Member Log In or Register


Columns & Editorials
Podcast (RSS)

Twitter Feed

reviews info and tools

Banjo-Kazooie Package Art


When Shigeru Miyamoto wrote the book on 3D platformers with Super Mario 64, it was widely heralded as the greatest videogame of all time. Months later, Rare finally revealed that its first entry into the genre would star a goofy-looking brown bear in yellow hot-pants that carried a bird named Kazooie in his backpack, and the world rolled its collective eyes. Why was the same developer behind Goldeneye now going back to cutesy animal mascots? At least Diddy Kong Racing had the Kong brand name going for it. Who wanted to play a second-rate Mario with nobody characters, even if it was being developed by ‘Golden’-boys Rare?

Then, of course, we got to play it. Never again will we doubt the power of a bear and his bird. Just how good is Banjo-Kazooie? Why should you bother picking it up when there’s a ‘new and improved’ sequel in the not-so-distant future? And does it still hold up against heavyweight newcomers like Donkey Kong 64? Let me count the ways…
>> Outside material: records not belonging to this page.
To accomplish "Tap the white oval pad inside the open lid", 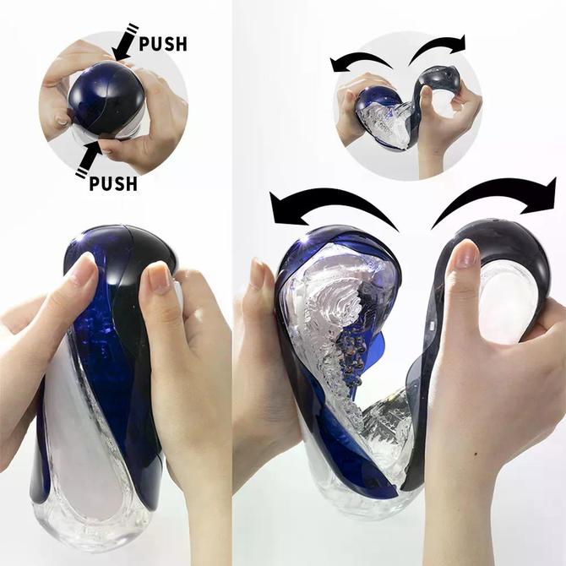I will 509,301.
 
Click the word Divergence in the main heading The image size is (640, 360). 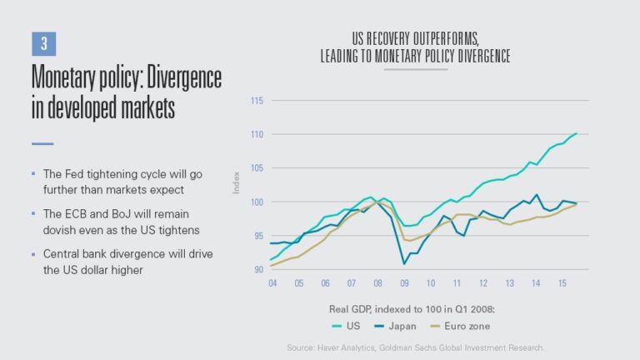coord(177,78)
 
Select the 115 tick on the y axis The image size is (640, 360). coord(257,101)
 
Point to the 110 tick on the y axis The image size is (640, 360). coord(257,134)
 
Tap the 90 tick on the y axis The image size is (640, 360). coord(257,269)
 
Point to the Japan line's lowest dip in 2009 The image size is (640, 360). coord(404,264)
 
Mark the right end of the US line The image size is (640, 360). coord(577,133)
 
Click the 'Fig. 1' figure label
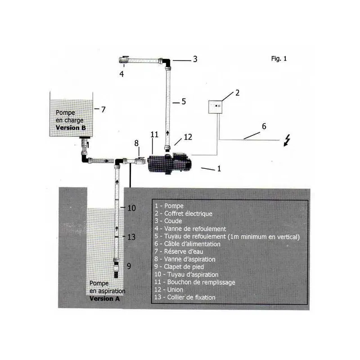(279, 59)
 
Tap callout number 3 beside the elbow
(195, 59)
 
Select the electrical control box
(215, 107)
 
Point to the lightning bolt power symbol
(287, 140)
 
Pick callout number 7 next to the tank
(104, 109)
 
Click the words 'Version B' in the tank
(71, 128)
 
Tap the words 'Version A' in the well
(105, 299)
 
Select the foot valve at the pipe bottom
(117, 268)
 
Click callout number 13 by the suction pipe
(131, 237)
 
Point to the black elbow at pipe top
(166, 62)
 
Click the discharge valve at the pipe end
(124, 60)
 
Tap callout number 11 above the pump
(154, 135)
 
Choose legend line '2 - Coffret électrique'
(184, 213)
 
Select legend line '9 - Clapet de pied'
(179, 267)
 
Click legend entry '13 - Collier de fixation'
(185, 297)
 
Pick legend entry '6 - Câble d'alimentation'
(187, 244)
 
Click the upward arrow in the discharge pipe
(167, 133)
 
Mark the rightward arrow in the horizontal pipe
(106, 161)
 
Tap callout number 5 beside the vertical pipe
(184, 102)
Banjo-Kazooie’s plot is standard platformer fare: an evil witch named Gruntilda kidnaps sweet and innocent Tooty to steal her beauty from her. As Tooty’s brother Banjo and his sidekick Kazooie, you must wind your way through Gruntilda’s Lair and rescue Tooty from certain doom. What makes this rather generic plot unique is the humor and wit that Rare has injected every step of the way. While the good-hearted sweetness of the game will appeal to kids, the wicked British humor keeps adults engaged, too. The characters, dialogue, audio, and visuals that you encounter throughout the game are twisted just enough to set themselves apart from other games and bring a smile to your face in the process.

Banjo-Kazooie features a large ‘overworld’ linking the 9 worlds, a smaller ‘training’ level, and a final showdown that’s so unique it deserves mention from the top. There are three slots to save games in, but no mechanisms to set options beyond that. You won’t miss that option menu at all, though. Banjo-Kazooie is so perfectly refined that you wouldn’t want to change a thing, anyway.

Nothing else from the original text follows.